## Exercise material
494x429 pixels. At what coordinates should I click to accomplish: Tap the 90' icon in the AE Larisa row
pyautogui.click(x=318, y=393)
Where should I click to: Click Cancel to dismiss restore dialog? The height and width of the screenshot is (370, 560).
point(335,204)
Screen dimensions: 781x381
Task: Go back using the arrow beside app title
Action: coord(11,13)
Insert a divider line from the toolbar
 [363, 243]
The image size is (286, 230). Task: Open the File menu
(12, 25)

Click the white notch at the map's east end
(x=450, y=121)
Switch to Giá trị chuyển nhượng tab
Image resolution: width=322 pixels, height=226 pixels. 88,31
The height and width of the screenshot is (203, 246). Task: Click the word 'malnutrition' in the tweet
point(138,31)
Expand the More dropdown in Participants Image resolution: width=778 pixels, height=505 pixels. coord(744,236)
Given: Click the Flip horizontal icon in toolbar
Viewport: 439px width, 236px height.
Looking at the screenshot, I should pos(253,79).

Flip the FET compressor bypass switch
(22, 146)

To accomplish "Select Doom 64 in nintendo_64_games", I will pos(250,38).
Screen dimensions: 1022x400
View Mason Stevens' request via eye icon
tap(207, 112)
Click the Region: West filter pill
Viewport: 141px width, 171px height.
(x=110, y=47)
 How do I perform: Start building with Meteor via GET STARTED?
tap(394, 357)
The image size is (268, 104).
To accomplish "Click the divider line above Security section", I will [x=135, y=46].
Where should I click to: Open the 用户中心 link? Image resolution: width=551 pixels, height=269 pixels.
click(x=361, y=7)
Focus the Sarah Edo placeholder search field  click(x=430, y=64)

## Task brief
Only the lines containing the word "will" should be returned from the data above.

## Output
To accomplish "Select Doom 64 in nintendo_64_games", I will pos(250,38).
To accomplish "Click the divider line above Security section", I will [x=135, y=46].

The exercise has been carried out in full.